# START OF DATA FOR PROCESSING

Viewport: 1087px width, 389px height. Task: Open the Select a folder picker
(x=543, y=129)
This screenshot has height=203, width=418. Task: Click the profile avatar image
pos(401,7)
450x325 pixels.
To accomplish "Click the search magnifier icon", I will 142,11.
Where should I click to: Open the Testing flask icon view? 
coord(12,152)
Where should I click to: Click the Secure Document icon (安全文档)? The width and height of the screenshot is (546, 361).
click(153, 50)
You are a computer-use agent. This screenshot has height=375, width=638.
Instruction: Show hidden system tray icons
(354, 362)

# END OF DATA FOR PROCESSING
# START OF DATA FOR PROCESSING

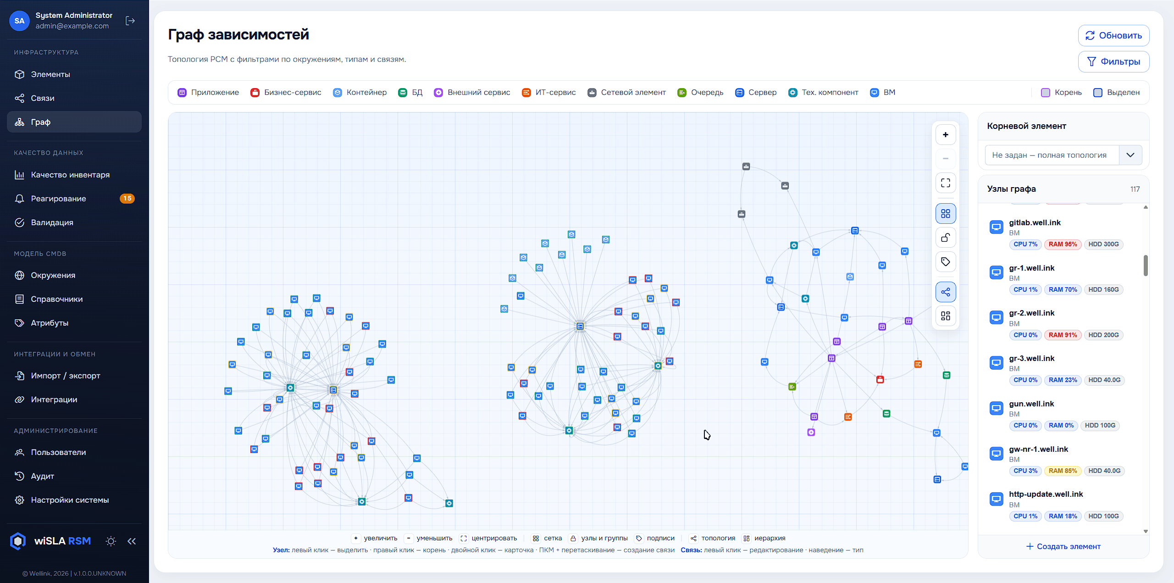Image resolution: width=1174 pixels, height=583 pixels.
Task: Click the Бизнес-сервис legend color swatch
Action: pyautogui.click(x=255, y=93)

# END OF DATA FOR PROCESSING

▶ [STATED GOAL]: Which lines in the rows above contain the word "Where"? Pull out each of them in full.

▶ [ANSWER TO THIS PROBLEM]:
Where should I click to: Open the Testing flask icon view? 
Where should I click to: Click the Secure Document icon (安全文档)? The width and height of the screenshot is (546, 361).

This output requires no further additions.